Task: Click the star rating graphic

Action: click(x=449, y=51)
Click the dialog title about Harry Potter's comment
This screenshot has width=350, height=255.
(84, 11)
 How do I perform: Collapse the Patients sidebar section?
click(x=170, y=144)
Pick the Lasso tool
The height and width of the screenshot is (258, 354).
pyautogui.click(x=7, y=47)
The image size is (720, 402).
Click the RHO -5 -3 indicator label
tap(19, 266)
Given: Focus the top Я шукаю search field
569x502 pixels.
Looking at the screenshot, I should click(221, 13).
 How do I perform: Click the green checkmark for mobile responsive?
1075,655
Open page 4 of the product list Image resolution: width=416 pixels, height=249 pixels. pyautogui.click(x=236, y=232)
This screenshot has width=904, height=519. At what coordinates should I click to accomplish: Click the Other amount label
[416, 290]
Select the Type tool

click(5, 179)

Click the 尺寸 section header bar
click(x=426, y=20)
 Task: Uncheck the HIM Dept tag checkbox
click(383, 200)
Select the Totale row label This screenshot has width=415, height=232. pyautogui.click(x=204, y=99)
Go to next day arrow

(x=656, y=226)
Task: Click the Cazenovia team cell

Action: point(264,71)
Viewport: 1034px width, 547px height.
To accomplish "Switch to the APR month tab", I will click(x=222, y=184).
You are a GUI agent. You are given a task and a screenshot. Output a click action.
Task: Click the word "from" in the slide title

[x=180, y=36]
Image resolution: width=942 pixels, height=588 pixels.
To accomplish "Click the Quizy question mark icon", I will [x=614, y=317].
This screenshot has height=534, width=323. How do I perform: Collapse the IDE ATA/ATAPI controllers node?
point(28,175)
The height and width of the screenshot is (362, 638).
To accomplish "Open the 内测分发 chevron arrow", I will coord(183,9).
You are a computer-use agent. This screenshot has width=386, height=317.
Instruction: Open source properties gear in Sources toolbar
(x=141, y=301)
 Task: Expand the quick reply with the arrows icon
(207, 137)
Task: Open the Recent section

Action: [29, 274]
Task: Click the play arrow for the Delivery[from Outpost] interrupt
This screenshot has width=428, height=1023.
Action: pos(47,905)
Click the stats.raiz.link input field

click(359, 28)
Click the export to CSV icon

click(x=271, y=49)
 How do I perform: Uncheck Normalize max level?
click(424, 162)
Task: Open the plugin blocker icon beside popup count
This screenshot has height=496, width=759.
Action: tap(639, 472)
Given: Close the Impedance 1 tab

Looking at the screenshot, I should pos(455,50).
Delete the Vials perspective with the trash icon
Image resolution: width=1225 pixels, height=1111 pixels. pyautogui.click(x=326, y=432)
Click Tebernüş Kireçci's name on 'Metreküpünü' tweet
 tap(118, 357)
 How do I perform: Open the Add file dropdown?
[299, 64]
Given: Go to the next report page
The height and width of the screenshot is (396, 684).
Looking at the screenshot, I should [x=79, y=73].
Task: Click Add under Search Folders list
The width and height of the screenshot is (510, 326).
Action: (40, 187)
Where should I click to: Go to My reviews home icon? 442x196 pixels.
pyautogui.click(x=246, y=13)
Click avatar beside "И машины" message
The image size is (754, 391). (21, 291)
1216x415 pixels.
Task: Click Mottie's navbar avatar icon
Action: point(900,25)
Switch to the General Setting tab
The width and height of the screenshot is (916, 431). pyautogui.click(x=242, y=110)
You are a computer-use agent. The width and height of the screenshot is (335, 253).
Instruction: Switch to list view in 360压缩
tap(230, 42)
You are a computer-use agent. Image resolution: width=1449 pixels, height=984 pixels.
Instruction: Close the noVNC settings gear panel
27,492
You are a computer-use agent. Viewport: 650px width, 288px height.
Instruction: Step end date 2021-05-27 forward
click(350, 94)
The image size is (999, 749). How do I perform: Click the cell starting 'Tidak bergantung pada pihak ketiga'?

== == ==

- Your instructions -
Report the number of lines in the listing that hold the string "page", and nothing else.

- Exercise response -
2